Un borrón feo que no hubo tiempo de subsanar ni con los últimos cambios ni con un balón que cayó a los pies de David García en el minuto 95. El de Ibero, sin alma de delantero, no logró romper con su izquierda.
Empate en Alicante. Justo, pero que dolió por su resolución. Para aprender. El tiempo lo sacará de la memoria, donde seguro quedará la grandísima temporada rojilla.
ELCHE: Edgar Badía; Josan, Roco (Pere Milla, m. 68), Gonzalo Verdú, Bigas (Diego González, m. 20), Mojica; Kike Pérez (Carrillo, m. 68), Mascarell, Raúl Guti (Gumbau, m. 38), Fidel (Morente, m. 46); y Ponce.
OSASUNA: Sergio Herrera; Nacho Vidal, Aridane, David García, Juan Cruz (Kike Barja, m. 86), Manu Sánchez; Moncayola (Javi Martínez, m. 68), Torró, Darko (R. Torres, m. 86); Chimy (Kike García, m. 68) y Budimir (Rubén García, m. 74).
GOLES: 0-1, m. 66: Budimir, de penalti. 1-1, m. 83: Pere Milla.
ÁRBITRO: Del Cerro Grande, comité madrileño. Amarilla a Fidel (m.35), Roco (m.41), Mascarell (m.43) y Carrillo (m.90) por el Elche, y a Budimir (m.44) y Juan Cruz (m.64) por Osasuna.

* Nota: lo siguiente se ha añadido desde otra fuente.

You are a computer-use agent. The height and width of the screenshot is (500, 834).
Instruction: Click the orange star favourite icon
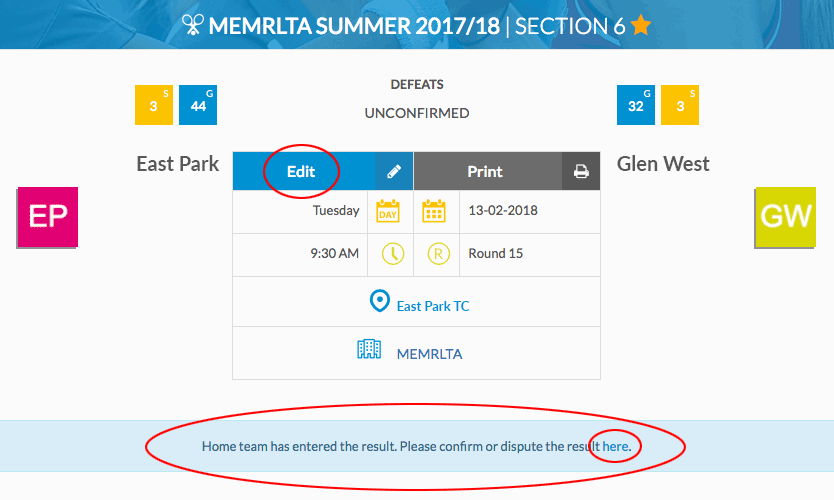[641, 25]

INCIDENCIAS: Martínez Valero ante 16.305 espectadores
Las claves
El Elche sale mejor al partido y acelera
No lo pasó bien Osasuna en el primer tramo. Su rival le puso una intensidad que le generó problemas. Ponce y Mojica tuvieron ocasiones en los primeros diez minutos. Los rojillos cometían pérdidas de balón tontas. Quemaba en los pies.
Escasa producción ofensiva de Osasuna
No generaron peligro los de Arrasate en Elche. En la primera mitad, apenas hubo dos disparos tibios de Darko, uno de los destacados, y Moncayola. Al menos, se iban arreglando esos desajustes que preocuparon en la fase inicial.
Partido repleto de accidentes
Hubo seis minutos de prolongación en este primer acto. Lógico, viendo la cantidad de interrupciones que hubo. Muchos choques y muchas atenciones. El Elche se vio obligado a prescindir de dos jugadores. Se marcharon Bigas y Guti.
Budimir rompe la monotonía
Osasuna no atravesaba demasiados problemas, pero tampoco daba la sensación de poder acechar el marco de Badía. El 0-1 cayó del cielo. Budimir recibió de espaldas un saque de banda y se revolvió para meterse en el área. Diego González le derribó. El croata acertó desde los 11 metros. Había sido el protagonista de la jugada. El hombre del récord.
Todo a favor: el Elche se queda sin cambios
Francisco había agotado las tres ventanas de cambios. Y cayó lesionado Gonzalo Verdú. No pudo seguir para jugar el último cuarto de hora y con el 0-1 que brillaba en el Martínez Valero. Arrasate había metido gente de refresco. Pasó lo peor.
Un gol que se repite esta temporada
El problema fue de gestión. No se supieron leer los instantes finales. Faltó control y faltó contundencia para que Pere Milla no se anticipara con tanta claridad en el primer palo. El gol encajado se ha repetido este curso, como en el partido de la primera vuelta en El Sadar.